- EXERCISE DATA
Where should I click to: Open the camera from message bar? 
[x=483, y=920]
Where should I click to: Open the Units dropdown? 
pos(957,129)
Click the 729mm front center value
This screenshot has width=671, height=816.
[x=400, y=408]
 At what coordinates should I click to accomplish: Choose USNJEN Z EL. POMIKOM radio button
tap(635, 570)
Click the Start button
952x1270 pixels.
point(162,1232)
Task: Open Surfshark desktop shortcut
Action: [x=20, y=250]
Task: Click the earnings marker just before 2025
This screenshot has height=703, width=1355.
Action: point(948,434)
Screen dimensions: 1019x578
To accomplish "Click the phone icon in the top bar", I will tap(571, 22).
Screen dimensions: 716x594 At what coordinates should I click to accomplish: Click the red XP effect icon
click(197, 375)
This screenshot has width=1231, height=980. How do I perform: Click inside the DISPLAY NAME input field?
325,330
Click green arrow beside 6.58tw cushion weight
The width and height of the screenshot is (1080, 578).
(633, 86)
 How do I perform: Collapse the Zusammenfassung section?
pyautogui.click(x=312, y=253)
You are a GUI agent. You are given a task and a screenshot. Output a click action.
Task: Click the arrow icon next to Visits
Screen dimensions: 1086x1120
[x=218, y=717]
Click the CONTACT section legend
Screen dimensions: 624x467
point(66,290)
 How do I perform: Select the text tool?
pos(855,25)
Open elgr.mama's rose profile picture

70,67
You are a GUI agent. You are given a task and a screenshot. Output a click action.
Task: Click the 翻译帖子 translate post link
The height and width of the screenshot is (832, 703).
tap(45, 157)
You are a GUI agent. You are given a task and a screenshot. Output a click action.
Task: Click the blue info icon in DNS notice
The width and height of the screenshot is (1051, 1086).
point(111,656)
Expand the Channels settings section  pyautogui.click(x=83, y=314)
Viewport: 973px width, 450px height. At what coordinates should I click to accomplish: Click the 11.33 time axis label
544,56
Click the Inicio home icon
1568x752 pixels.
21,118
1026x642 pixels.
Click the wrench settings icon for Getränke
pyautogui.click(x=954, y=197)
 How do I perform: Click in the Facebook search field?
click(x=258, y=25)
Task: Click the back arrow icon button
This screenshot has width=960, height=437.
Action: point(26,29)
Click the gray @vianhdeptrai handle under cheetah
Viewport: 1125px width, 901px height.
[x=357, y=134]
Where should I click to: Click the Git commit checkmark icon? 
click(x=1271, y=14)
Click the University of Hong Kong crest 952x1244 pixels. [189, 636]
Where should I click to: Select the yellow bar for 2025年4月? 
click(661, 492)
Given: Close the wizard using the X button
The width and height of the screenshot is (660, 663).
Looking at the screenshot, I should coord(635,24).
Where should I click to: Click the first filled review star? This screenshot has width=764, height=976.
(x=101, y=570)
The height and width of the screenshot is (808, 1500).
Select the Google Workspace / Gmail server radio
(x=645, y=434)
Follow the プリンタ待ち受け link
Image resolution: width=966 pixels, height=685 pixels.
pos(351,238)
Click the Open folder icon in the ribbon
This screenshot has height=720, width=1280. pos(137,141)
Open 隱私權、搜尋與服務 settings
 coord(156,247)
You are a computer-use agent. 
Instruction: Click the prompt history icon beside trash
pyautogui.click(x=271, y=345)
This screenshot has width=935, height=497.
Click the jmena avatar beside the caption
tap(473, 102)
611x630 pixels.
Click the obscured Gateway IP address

- WORK REQUEST
Each line above must be output exactly as it stands.

- WRITTEN ANSWER
Where should I click to: Open the camera from message bar? 
[x=483, y=920]
Where should I click to: Open the Units dropdown? 
pos(957,129)
Click the 729mm front center value
This screenshot has width=671, height=816.
[x=400, y=408]
 At what coordinates should I click to accomplish: Choose USNJEN Z EL. POMIKOM radio button
tap(635, 570)
Click the Start button
952x1270 pixels.
point(162,1232)
Task: Open Surfshark desktop shortcut
Action: [x=20, y=250]
Task: Click the earnings marker just before 2025
This screenshot has height=703, width=1355.
Action: point(948,434)
Screen dimensions: 1019x578
To accomplish "Click the phone icon in the top bar", I will tap(571, 22).
Screen dimensions: 716x594 At what coordinates should I click to accomplish: Click the red XP effect icon
click(197, 375)
This screenshot has width=1231, height=980. How do I perform: Click inside the DISPLAY NAME input field?
325,330
Click green arrow beside 6.58tw cushion weight
The width and height of the screenshot is (1080, 578).
(633, 86)
 How do I perform: Collapse the Zusammenfassung section?
pyautogui.click(x=312, y=253)
You are a GUI agent. You are given a task and a screenshot. Output a click action.
Task: Click the arrow icon next to Visits
Screen dimensions: 1086x1120
[x=218, y=717]
Click the CONTACT section legend
Screen dimensions: 624x467
point(66,290)
 How do I perform: Select the text tool?
pos(855,25)
Open elgr.mama's rose profile picture

70,67
You are a GUI agent. You are given a task and a screenshot. Output a click action.
Task: Click the 翻译帖子 translate post link
The height and width of the screenshot is (832, 703).
tap(45, 157)
You are a GUI agent. You are given a task and a screenshot. Output a click action.
Task: Click the blue info icon in DNS notice
The width and height of the screenshot is (1051, 1086).
point(111,656)
Expand the Channels settings section  pyautogui.click(x=83, y=314)
Viewport: 973px width, 450px height. At what coordinates should I click to accomplish: Click the 11.33 time axis label
544,56
Click the Inicio home icon
1568x752 pixels.
21,118
1026x642 pixels.
Click the wrench settings icon for Getränke
pyautogui.click(x=954, y=197)
 How do I perform: Click in the Facebook search field?
click(x=258, y=25)
Task: Click the back arrow icon button
This screenshot has width=960, height=437.
Action: point(26,29)
Click the gray @vianhdeptrai handle under cheetah
Viewport: 1125px width, 901px height.
[x=357, y=134]
Where should I click to: Click the Git commit checkmark icon? 
click(x=1271, y=14)
Click the University of Hong Kong crest 952x1244 pixels. [189, 636]
Where should I click to: Select the yellow bar for 2025年4月? 
click(661, 492)
Given: Close the wizard using the X button
The width and height of the screenshot is (660, 663).
Looking at the screenshot, I should coord(635,24).
Where should I click to: Click the first filled review star? This screenshot has width=764, height=976.
(x=101, y=570)
The height and width of the screenshot is (808, 1500).
Select the Google Workspace / Gmail server radio
(x=645, y=434)
Follow the プリンタ待ち受け link
Image resolution: width=966 pixels, height=685 pixels.
pos(351,238)
Click the Open folder icon in the ribbon
This screenshot has height=720, width=1280. pos(137,141)
Open 隱私權、搜尋與服務 settings
 coord(156,247)
You are a computer-use agent. 
Instruction: Click the prompt history icon beside trash
pyautogui.click(x=271, y=345)
This screenshot has width=935, height=497.
Click the jmena avatar beside the caption
tap(473, 102)
611x630 pixels.
Click the obscured Gateway IP address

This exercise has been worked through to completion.